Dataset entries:
_ _ _ _ _

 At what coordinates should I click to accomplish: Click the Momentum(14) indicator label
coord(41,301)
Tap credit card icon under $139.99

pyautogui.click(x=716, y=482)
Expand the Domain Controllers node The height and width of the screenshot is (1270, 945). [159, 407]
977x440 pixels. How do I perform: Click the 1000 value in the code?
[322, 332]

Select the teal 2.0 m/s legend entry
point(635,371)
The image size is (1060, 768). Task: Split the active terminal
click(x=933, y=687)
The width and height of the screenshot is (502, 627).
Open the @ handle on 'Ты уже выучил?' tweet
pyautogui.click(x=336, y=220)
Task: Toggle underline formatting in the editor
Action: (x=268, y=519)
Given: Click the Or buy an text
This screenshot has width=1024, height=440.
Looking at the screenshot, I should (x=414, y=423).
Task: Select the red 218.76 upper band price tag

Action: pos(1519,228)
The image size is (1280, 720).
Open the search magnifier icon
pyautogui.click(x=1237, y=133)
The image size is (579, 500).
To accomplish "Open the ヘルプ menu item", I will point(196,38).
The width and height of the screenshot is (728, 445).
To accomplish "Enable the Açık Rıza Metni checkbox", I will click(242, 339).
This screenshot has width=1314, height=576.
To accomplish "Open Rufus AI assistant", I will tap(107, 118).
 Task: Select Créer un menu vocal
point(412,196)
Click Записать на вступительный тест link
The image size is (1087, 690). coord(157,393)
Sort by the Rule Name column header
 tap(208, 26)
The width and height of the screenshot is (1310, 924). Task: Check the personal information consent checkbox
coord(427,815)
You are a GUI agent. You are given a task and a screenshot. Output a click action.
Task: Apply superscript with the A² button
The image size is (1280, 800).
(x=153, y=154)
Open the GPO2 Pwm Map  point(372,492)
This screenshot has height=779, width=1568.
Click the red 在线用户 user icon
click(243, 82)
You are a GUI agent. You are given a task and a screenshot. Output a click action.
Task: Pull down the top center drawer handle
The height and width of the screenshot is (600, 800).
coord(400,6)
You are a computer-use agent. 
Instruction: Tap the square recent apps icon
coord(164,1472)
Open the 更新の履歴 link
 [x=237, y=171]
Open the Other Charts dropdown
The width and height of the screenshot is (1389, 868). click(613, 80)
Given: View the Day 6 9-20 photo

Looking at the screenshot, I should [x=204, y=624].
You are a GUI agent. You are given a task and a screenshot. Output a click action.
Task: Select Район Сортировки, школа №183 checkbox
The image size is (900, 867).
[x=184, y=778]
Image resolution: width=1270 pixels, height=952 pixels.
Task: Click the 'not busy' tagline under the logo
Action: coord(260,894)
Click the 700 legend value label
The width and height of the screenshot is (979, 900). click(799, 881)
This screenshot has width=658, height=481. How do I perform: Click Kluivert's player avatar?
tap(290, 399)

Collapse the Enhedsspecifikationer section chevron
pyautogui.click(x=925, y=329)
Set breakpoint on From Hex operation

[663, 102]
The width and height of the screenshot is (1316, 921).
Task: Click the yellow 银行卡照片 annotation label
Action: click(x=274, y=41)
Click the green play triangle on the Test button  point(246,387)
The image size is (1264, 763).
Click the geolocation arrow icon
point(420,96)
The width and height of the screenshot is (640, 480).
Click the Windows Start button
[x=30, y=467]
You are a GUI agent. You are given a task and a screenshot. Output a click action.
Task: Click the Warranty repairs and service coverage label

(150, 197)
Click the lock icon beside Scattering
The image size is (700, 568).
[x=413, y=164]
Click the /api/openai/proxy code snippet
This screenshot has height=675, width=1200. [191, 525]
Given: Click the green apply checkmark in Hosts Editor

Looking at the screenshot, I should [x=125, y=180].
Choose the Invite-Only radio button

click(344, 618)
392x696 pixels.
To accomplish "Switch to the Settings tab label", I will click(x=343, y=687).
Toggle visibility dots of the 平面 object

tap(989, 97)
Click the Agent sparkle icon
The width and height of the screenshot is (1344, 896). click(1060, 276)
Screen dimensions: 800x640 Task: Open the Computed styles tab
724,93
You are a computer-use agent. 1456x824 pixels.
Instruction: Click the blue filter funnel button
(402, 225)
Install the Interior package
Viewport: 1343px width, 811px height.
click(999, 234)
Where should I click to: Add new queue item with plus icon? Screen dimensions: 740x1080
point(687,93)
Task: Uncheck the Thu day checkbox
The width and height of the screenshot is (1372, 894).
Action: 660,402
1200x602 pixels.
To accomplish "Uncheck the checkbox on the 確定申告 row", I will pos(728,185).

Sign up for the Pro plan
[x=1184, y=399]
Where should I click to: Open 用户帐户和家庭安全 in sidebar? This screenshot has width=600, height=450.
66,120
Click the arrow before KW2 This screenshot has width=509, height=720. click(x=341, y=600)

_ _ _ _ _

▶ _HOW TO COMPLETE THIS TASK_
Write the whole of the data out again exactly as it stands.

▶ _WRITTEN SOLUTION_
 At what coordinates should I click to accomplish: Click the Momentum(14) indicator label
coord(41,301)
Tap credit card icon under $139.99

pyautogui.click(x=716, y=482)
Expand the Domain Controllers node The height and width of the screenshot is (1270, 945). [159, 407]
977x440 pixels. How do I perform: Click the 1000 value in the code?
[322, 332]

Select the teal 2.0 m/s legend entry
point(635,371)
The image size is (1060, 768). Task: Split the active terminal
click(x=933, y=687)
The width and height of the screenshot is (502, 627).
Open the @ handle on 'Ты уже выучил?' tweet
pyautogui.click(x=336, y=220)
Task: Toggle underline formatting in the editor
Action: (x=268, y=519)
Given: Click the Or buy an text
This screenshot has width=1024, height=440.
Looking at the screenshot, I should (x=414, y=423).
Task: Select the red 218.76 upper band price tag

Action: pos(1519,228)
The image size is (1280, 720).
Open the search magnifier icon
pyautogui.click(x=1237, y=133)
The image size is (579, 500).
To accomplish "Open the ヘルプ menu item", I will point(196,38).
The width and height of the screenshot is (728, 445).
To accomplish "Enable the Açık Rıza Metni checkbox", I will click(242, 339).
This screenshot has width=1314, height=576.
To accomplish "Open Rufus AI assistant", I will tap(107, 118).
 Task: Select Créer un menu vocal
point(412,196)
Click Записать на вступительный тест link
The image size is (1087, 690). coord(157,393)
Sort by the Rule Name column header
 tap(208, 26)
The width and height of the screenshot is (1310, 924). Task: Check the personal information consent checkbox
coord(427,815)
You are a GUI agent. You are given a task and a screenshot. Output a click action.
Task: Apply superscript with the A² button
The image size is (1280, 800).
(x=153, y=154)
Open the GPO2 Pwm Map  point(372,492)
This screenshot has height=779, width=1568.
Click the red 在线用户 user icon
click(243, 82)
You are a GUI agent. You are given a task and a screenshot. Output a click action.
Task: Pull down the top center drawer handle
The height and width of the screenshot is (600, 800).
coord(400,6)
You are a computer-use agent. 
Instruction: Tap the square recent apps icon
coord(164,1472)
Open the 更新の履歴 link
 [x=237, y=171]
Open the Other Charts dropdown
The width and height of the screenshot is (1389, 868). click(613, 80)
Given: View the Day 6 9-20 photo

Looking at the screenshot, I should [x=204, y=624].
You are a GUI agent. You are given a task and a screenshot. Output a click action.
Task: Select Район Сортировки, школа №183 checkbox
The image size is (900, 867).
[x=184, y=778]
Image resolution: width=1270 pixels, height=952 pixels.
Task: Click the 'not busy' tagline under the logo
Action: coord(260,894)
Click the 700 legend value label
The width and height of the screenshot is (979, 900). click(799, 881)
This screenshot has width=658, height=481. How do I perform: Click Kluivert's player avatar?
tap(290, 399)

Collapse the Enhedsspecifikationer section chevron
pyautogui.click(x=925, y=329)
Set breakpoint on From Hex operation

[663, 102]
The width and height of the screenshot is (1316, 921).
Task: Click the yellow 银行卡照片 annotation label
Action: click(x=274, y=41)
Click the green play triangle on the Test button  point(246,387)
The image size is (1264, 763).
Click the geolocation arrow icon
point(420,96)
The width and height of the screenshot is (640, 480).
Click the Windows Start button
[x=30, y=467]
You are a GUI agent. You are given a task and a screenshot. Output a click action.
Task: Click the Warranty repairs and service coverage label

(150, 197)
Click the lock icon beside Scattering
The image size is (700, 568).
[x=413, y=164]
Click the /api/openai/proxy code snippet
This screenshot has height=675, width=1200. [191, 525]
Given: Click the green apply checkmark in Hosts Editor

Looking at the screenshot, I should [x=125, y=180].
Choose the Invite-Only radio button

click(344, 618)
392x696 pixels.
To accomplish "Switch to the Settings tab label", I will click(x=343, y=687).
Toggle visibility dots of the 平面 object

tap(989, 97)
Click the Agent sparkle icon
The width and height of the screenshot is (1344, 896). click(1060, 276)
Screen dimensions: 800x640 Task: Open the Computed styles tab
724,93
You are a computer-use agent. 1456x824 pixels.
Instruction: Click the blue filter funnel button
(402, 225)
Install the Interior package
Viewport: 1343px width, 811px height.
click(999, 234)
Where should I click to: Add new queue item with plus icon? Screen dimensions: 740x1080
point(687,93)
Task: Uncheck the Thu day checkbox
The width and height of the screenshot is (1372, 894).
Action: 660,402
1200x602 pixels.
To accomplish "Uncheck the checkbox on the 確定申告 row", I will pos(728,185).

Sign up for the Pro plan
[x=1184, y=399]
Where should I click to: Open 用户帐户和家庭安全 in sidebar? This screenshot has width=600, height=450.
66,120
Click the arrow before KW2 This screenshot has width=509, height=720. click(x=341, y=600)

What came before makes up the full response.